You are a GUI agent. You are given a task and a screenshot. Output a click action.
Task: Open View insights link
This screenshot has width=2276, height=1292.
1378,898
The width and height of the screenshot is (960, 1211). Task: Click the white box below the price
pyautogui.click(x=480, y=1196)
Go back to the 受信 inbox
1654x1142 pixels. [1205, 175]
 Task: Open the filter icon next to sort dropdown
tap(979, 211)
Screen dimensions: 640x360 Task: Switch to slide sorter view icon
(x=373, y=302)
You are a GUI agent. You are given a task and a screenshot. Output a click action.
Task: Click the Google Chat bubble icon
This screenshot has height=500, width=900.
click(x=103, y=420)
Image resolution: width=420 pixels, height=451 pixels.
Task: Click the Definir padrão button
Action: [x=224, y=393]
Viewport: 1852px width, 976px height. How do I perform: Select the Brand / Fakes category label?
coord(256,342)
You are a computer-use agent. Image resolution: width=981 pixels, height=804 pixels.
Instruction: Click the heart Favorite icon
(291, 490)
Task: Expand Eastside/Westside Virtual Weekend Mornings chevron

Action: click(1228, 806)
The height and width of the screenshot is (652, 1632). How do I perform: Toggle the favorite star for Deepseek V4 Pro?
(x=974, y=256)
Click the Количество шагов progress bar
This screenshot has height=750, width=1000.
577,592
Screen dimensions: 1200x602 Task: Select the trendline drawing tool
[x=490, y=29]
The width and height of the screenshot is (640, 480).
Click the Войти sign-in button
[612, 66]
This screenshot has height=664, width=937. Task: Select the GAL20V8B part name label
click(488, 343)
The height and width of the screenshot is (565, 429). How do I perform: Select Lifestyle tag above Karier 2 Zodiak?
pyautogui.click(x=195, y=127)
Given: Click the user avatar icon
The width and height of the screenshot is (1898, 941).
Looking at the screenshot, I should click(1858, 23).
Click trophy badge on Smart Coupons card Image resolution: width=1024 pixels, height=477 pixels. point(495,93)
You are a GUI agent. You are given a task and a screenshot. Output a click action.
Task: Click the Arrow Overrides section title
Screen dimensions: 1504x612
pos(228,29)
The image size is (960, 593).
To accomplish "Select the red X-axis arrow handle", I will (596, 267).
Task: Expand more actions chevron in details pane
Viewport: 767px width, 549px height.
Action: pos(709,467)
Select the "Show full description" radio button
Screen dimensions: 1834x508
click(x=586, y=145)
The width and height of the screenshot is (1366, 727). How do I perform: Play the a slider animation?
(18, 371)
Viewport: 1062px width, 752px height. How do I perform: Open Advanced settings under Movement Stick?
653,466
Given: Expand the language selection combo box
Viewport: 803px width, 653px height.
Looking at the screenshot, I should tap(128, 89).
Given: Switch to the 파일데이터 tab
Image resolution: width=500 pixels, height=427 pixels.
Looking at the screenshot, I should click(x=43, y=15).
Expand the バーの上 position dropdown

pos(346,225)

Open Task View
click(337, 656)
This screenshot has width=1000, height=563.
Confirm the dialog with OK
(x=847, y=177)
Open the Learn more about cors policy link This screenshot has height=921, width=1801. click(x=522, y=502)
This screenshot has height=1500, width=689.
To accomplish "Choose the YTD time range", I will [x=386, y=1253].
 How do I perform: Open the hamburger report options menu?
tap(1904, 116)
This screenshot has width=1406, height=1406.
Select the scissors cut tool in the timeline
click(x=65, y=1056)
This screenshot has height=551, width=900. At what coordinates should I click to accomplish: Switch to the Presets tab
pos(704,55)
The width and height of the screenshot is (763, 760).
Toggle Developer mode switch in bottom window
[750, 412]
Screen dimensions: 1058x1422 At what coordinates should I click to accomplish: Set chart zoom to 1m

──────────

▸ **What you need to do**
Across the records, count the lines holding the string "link". Give the number and stop.

▸ **Response to the exercise**
2